Sony is building new battery chemistry to make smartphones last much longer
With lithium-sulfur and magnesium-sulfur, the company is aiming for a 40 percent efficiency gain by 2020.
Sony is hoping to take new battery chemistry out of the lab and into actual smartphones within the next five years.
According to Japanese newspaper Nikkei, Sony is working on both lithium-sulfur and magnesium-sulfur batteries to replace today’s lithium-ion chemistry. The result could be a 40 percent gain in density by volume. Laminated batteries for smartphones would be the initial target product, with commercialization slated for 2020.
The problem with lithium-ion is that it’s approaching the theoretical limit for energy density. Phone makers can increase the battery’s size—which has already happened with the rise of jumbo-sized smartphones—and improve efficiency in other components such as the display, but they can’t make the battery itself any better. It’s a major bottleneck that will only get worse as smartphones become more powerful.
The only real solution is to develop new battery chemistry, but this has proven difficult outside the lab. Alternative chemistries tend to be less stable, and are worse at maintaining a high capacity through the hundreds of recharges that consumer electronics require. Beyond the technical issues, the process of testing and manufacturing new batteries for consumer use can be lengthy.
Nikkei notes that Sony hasn’t even ironed out the technical challenges yet, and that its lithium-sulfur batteries are still prone to “heat generation or ignition.”
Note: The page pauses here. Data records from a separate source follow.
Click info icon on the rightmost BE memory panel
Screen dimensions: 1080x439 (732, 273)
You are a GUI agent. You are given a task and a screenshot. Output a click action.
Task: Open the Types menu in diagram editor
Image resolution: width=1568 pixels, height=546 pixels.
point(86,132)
Why this matters: While this is hardly the first claim of drastic battery life improvements from lithium-sulfur—or other alternative chemistries, for that matter—it's significant coming from Sony. Usually, announcements of better battery life come from universities or obscure startups, and are never heard from again. With Sony publicly revealing its plans for new battery chemistry—and Nikkei noting that “other manufacturers” are engaged in their own developments—there's reason to be optimistic that real improvements are coming.